(Stored items from a collection)
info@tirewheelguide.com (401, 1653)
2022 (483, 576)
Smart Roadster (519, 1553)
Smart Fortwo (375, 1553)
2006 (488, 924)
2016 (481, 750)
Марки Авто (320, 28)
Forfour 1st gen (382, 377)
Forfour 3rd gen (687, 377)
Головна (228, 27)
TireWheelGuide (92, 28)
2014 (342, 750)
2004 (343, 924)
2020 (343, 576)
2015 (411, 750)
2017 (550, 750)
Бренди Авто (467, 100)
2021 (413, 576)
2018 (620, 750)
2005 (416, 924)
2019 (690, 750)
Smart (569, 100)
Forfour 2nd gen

Exercise instructions:
Copy the entries above exactly. Miss none of them.

Solution for this exercise:
info@tirewheelguide.com (401, 1653)
2022 (483, 576)
Smart Roadster (519, 1553)
Smart Fortwo (375, 1553)
2006 (488, 924)
2016 (481, 750)
Марки Авто (320, 28)
Forfour 1st gen (382, 377)
Forfour 3rd gen (687, 377)
Головна (228, 27)
TireWheelGuide (92, 28)
2014 (342, 750)
2004 (343, 924)
2020 (343, 576)
2015 (411, 750)
2017 (550, 750)
Бренди Авто (467, 100)
2021 (413, 576)
2018 (620, 750)
2005 (416, 924)
2019 (690, 750)
Smart (569, 100)
Forfour 2nd gen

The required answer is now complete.